Dal 1427 al 1435 servì come comandante nell'esercito reale francese e combatté contro gli inglesi durante la guerra dei cent'anni; fu nominato maresciallo di Francia nel 1429. Accusato di praticare l'occulto, dopo il 1432 venne implicato in una serie di omicidi di bambini. Nel 1440 una violenta controversia con un religioso aprì un'indagine ecclesiastica che lo portò a essere accusato dei reati sopra citati. Durante il processo i genitori dei bambini scomparsi e i servi di Gilles testimoniarono contro di lui, facendolo condannare a morte per una vasta serie di reati. Venne impiccato a Nantes il 26 ottobre 1440.
Si pensa che Gilles de Rais abbia ispirato lo scrittore francese Charles Perrault per la fiaba del 1697 Barbablù (Barbe bleue). La storia narra infatti di un crudele signorotto che uccide brutalmente le proprie mogli e ne nasconde i cadaveri in una stanza segreta del proprio castello.

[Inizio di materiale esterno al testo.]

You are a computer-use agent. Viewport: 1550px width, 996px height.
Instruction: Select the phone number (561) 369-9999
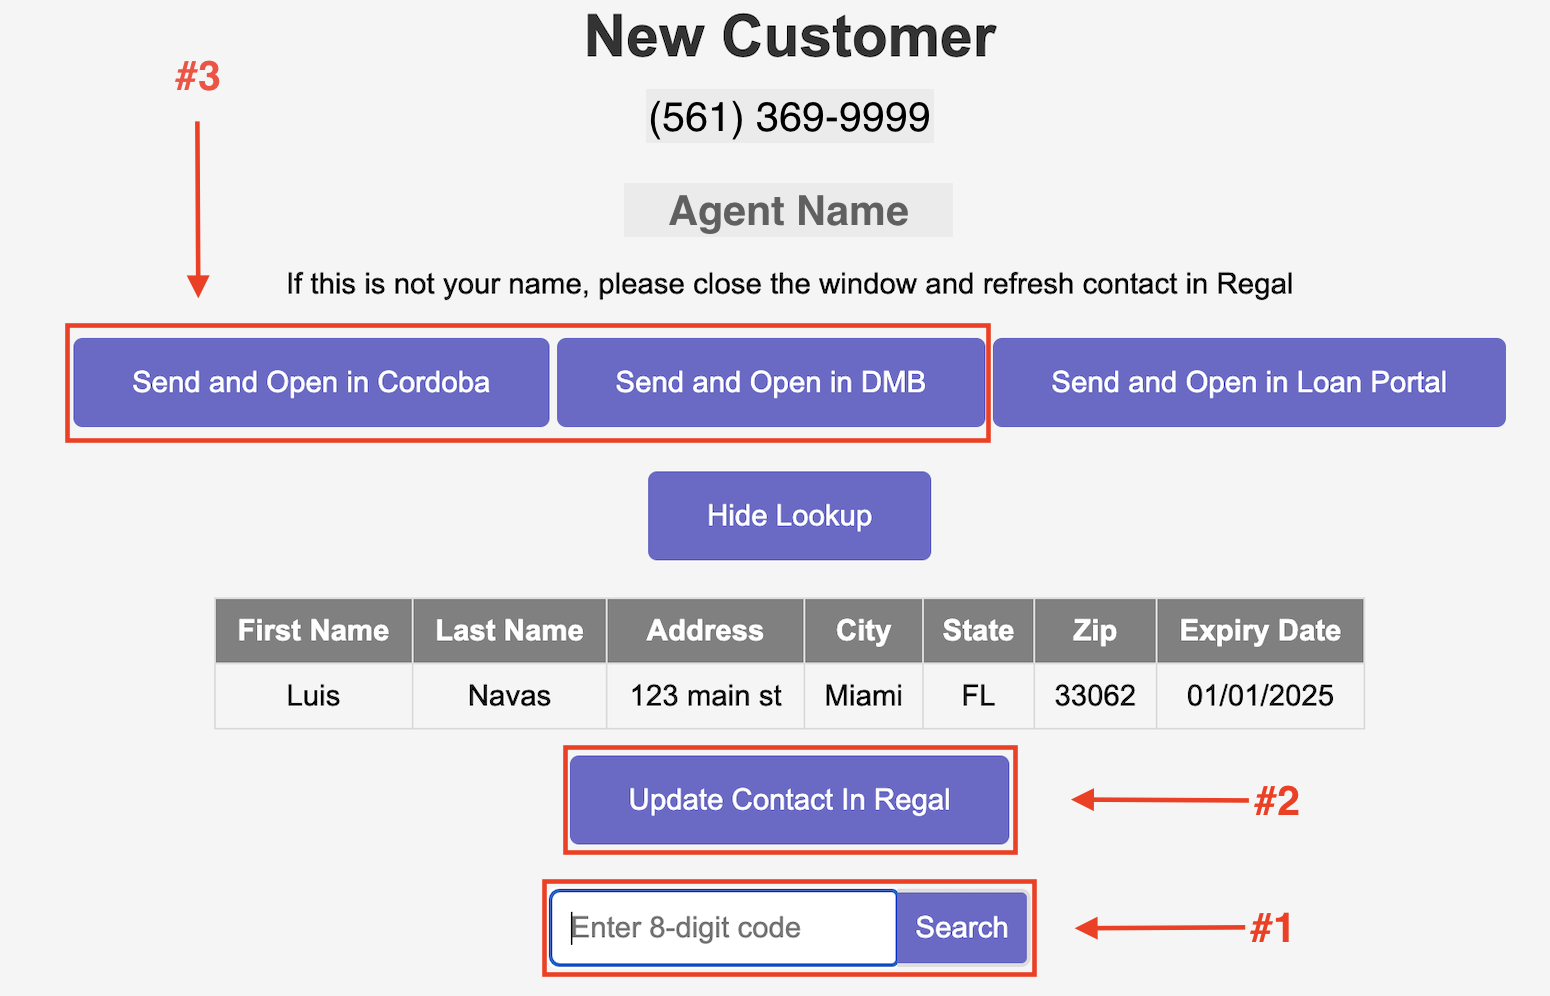pyautogui.click(x=789, y=117)
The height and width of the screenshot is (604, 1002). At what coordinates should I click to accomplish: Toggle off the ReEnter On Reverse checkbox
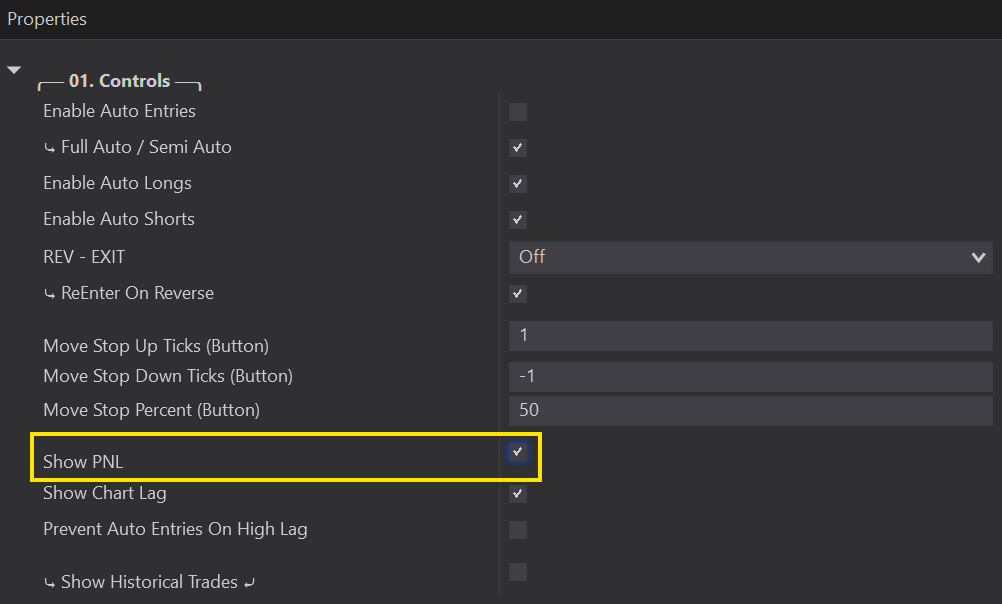[517, 294]
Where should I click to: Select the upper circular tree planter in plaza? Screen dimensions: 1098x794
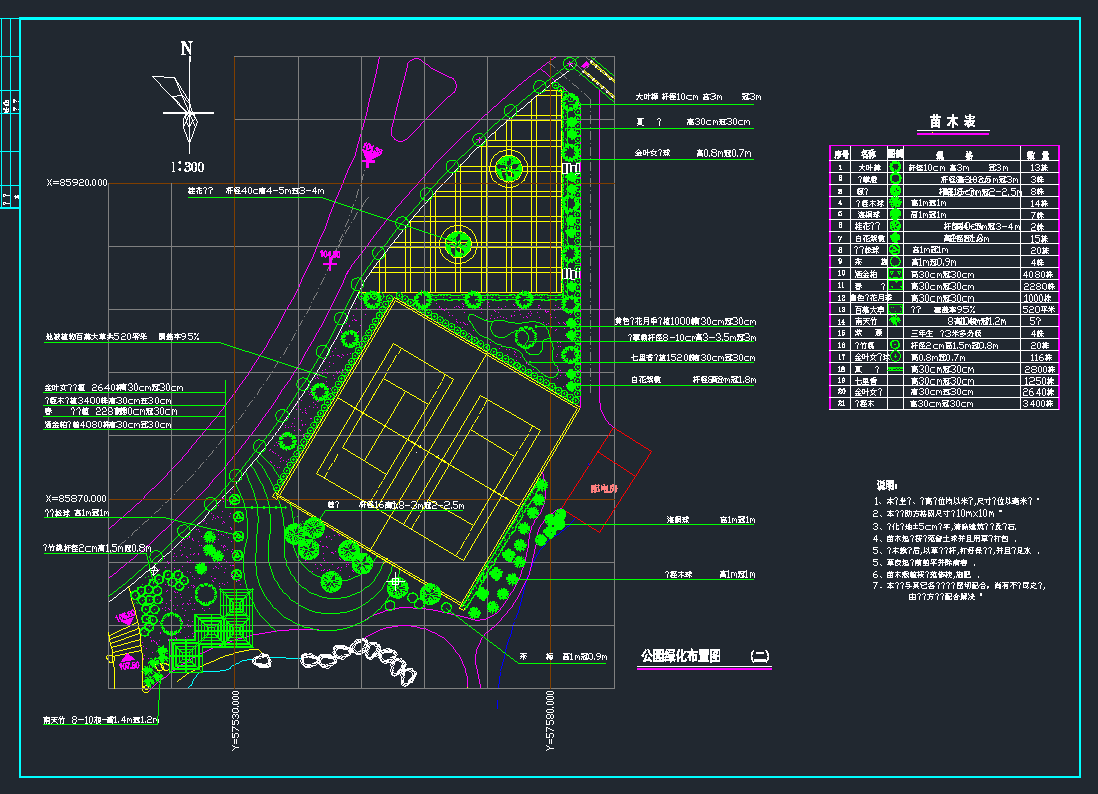[508, 167]
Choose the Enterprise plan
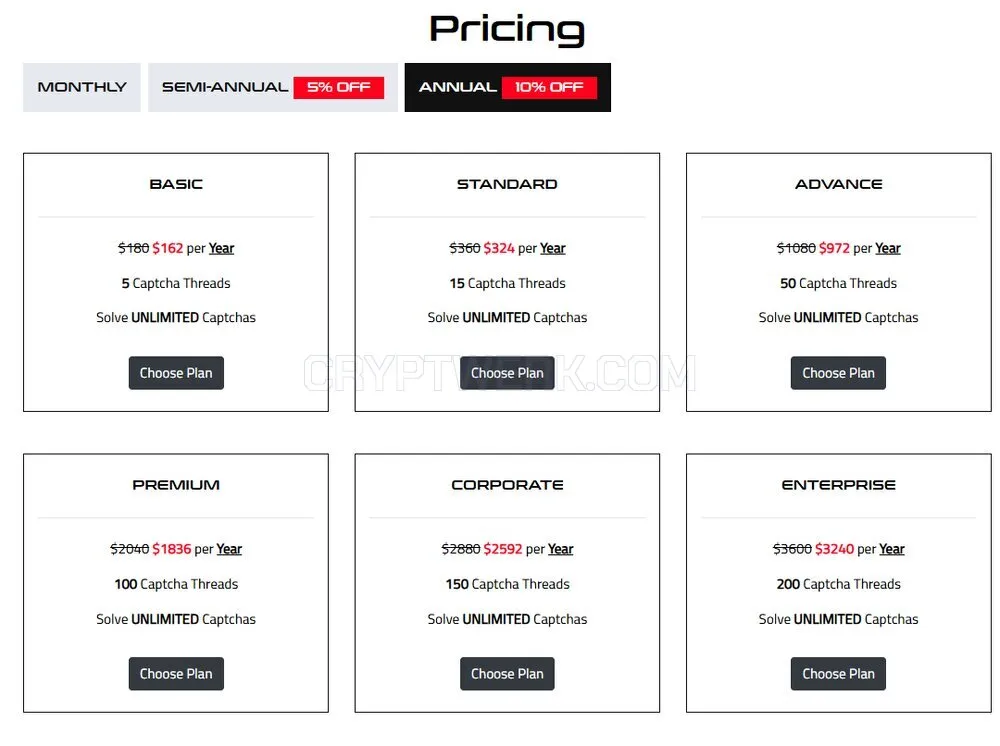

Di nobile casato (i Montmorency-Laval erano due fra le più potenti famiglie di Francia, imparentate con il connestabile Bertrand du Guesclin), a soli undici anni rimase orfano di entrambi i genitori (la madre morì di malattia ed il padre ucciso da un cinghiale durante una battuta di caccia), e fu allevato dal nonno materno, Jean de Craòn.
Jean de Craòn lo fidanzò a tredici anni con Jeanne Peynel, una ricca ereditiera, poi con Beatrice de Rohan, nipote del duca Giovanni IV di Bretagna. La morte prematura di entrambe le giovani impedì il matrimonio. Sposò infine un'altra ereditiera, Catherine de Thouars (1409-1462), il 30 novembre 1420.
Nel 1427, agli ordini di Arturo III di Bretagna, entrò al servizio di Carlo VII di Francia combattendo alla testa di un proprio contingente in svariati episodi della guerra dei cent'anni e finanziando il futuro re nelle sue campagne militari. Grazie alla parentela con Georges de La Trémoille, gran ciambellano di Francia, entrò nelle grazie del sovrano combattendo poi contro gli inglesi al fianco di Giovanna d'Arco, ad Orléans, a Jargeau, a Meung-sur-Loire e a Beaugency.
Divenuto pari di Francia, consigliere e ciambellano di re Carlo VII, presenziò alla consacrazione di quest'ultimo, avvenuta a Reims il 17 luglio 1429, dopo essere stato elevato al titolo di maresciallo di Francia il precedente 21 aprile. Continuò a combattere prima sulla Loira quindi in Normandia, alla testa di un piccolo esercito personale da lui stesso mantenuto.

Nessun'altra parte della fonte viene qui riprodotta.